Graph coarsening

In order to limit computation, you can decrease graph size using coarsening operator. New graph will be smaller because neighborhood vertices will be coarsed into single vertices. Edges are created using edges from input vertices, filtering self loops.

Label propagation based graph coarsening

One of implementation is based on label propagation. Just three iterations are enaught in order to coarse graph. Implementation propagates vertex identifier to neighbours. Neighbours groups them and sorts by number of occurences. If number of occurences is same, greater one is selected (in order to gurante deterministic execution). After that last id is selected (one with bigest number of occurences, or greatest one). After three iterations, vertices has their final IDs.

import ml.sparkling.graph.operators.OperatorsDSL._
import ml.sparkling.graph.api.operators.algorithms.coarsening.CoarseningAlgorithm.Component
import org.apache.spark.SparkContext
import org.apache.spark.graphx.Graph

implicit ctx:SparkContext=???
// initialize your SparkContext as implicit value
val graph =???
// load your graph (for example using Graph loading API)

val coarsedGraph: Graph[Component, _] = graph.LPCoarse()

*SHORT PROBLEM*
Write out the passage of the graph coarsening text above between "Label propagation based" and "Graph loading API)", inclusive, without changing a word.

*SUPPLIED INFORMATION*
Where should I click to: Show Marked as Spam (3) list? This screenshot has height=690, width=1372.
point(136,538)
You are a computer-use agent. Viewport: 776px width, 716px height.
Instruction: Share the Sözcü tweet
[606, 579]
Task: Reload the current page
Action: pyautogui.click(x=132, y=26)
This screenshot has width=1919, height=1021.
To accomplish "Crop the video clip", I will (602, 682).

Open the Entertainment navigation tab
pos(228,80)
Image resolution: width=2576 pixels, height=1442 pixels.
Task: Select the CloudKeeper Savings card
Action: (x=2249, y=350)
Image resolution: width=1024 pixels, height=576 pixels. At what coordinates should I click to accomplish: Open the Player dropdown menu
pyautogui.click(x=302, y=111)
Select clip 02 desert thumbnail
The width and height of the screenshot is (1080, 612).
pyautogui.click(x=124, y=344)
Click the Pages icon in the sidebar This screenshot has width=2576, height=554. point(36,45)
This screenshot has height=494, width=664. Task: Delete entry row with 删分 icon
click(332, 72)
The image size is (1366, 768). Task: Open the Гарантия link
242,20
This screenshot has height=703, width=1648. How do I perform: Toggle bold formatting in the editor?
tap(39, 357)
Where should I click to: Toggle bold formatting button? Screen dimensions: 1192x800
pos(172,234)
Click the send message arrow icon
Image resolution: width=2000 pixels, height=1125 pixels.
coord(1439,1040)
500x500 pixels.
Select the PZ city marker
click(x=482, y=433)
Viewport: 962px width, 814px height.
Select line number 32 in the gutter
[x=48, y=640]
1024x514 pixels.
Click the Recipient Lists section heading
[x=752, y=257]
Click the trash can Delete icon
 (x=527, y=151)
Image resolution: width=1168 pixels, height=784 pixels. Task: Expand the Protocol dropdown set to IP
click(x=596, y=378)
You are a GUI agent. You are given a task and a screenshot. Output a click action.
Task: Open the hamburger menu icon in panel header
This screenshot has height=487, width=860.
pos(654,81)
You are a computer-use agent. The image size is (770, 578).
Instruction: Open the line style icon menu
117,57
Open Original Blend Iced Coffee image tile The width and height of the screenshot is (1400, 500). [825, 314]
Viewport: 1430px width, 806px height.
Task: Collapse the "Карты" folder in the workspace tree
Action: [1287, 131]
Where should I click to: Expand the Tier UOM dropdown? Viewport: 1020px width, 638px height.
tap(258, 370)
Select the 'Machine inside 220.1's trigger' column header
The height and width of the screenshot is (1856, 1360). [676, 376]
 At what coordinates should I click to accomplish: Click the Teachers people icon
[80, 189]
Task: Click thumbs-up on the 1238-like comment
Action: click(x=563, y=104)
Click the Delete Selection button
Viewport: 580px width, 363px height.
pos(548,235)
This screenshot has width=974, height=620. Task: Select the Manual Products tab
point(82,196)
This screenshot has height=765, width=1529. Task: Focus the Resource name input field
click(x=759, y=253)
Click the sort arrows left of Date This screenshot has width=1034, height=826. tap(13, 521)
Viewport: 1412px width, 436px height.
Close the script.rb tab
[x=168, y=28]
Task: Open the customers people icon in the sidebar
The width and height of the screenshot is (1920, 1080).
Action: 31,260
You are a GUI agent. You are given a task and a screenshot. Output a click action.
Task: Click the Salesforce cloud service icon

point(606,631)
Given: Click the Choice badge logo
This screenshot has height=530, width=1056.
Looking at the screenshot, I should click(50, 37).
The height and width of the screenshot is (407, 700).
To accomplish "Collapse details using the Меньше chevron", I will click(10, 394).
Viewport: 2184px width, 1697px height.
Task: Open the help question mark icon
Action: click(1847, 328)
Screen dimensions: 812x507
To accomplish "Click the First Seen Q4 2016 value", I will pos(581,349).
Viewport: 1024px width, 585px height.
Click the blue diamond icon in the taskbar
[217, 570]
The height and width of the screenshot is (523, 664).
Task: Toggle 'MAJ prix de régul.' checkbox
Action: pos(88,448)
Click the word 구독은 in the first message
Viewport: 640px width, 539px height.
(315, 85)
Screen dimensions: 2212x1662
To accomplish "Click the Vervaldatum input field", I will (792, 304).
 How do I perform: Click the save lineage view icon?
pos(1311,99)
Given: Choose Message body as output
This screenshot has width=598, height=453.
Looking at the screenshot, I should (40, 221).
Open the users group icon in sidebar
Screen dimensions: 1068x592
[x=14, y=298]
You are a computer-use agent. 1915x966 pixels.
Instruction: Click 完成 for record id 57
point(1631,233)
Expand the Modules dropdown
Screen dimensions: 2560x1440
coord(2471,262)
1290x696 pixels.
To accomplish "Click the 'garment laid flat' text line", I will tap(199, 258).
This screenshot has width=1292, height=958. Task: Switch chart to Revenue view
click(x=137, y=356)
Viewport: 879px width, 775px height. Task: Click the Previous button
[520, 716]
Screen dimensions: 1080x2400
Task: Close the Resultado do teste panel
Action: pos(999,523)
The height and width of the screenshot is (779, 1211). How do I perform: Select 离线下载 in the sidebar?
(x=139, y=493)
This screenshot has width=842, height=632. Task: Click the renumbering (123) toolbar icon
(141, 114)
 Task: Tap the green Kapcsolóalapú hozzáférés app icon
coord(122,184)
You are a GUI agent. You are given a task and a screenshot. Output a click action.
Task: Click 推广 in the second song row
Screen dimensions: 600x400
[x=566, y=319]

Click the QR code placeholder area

*RESPONSE BELOW*
Label propagation based graph coarsening

One of implementation is based on label propagation. Just three iterations are enaught in order to coarse graph. Implementation propagates vertex identifier to neighbours. Neighbours groups them and sorts by number of occurences. If number of occurences is same, greater one is selected (in order to gurante deterministic execution). After that last id is selected (one with bigest number of occurences, or greatest one). After three iterations, vertices has their final IDs.

import ml.sparkling.graph.operators.OperatorsDSL._
import ml.sparkling.graph.api.operators.algorithms.coarsening.CoarseningAlgorithm.Component
import org.apache.spark.SparkContext
import org.apache.spark.graphx.Graph

implicit ctx:SparkContext=???
// initialize your SparkContext as implicit value
val graph =???
// load your graph (for example using Graph loading API)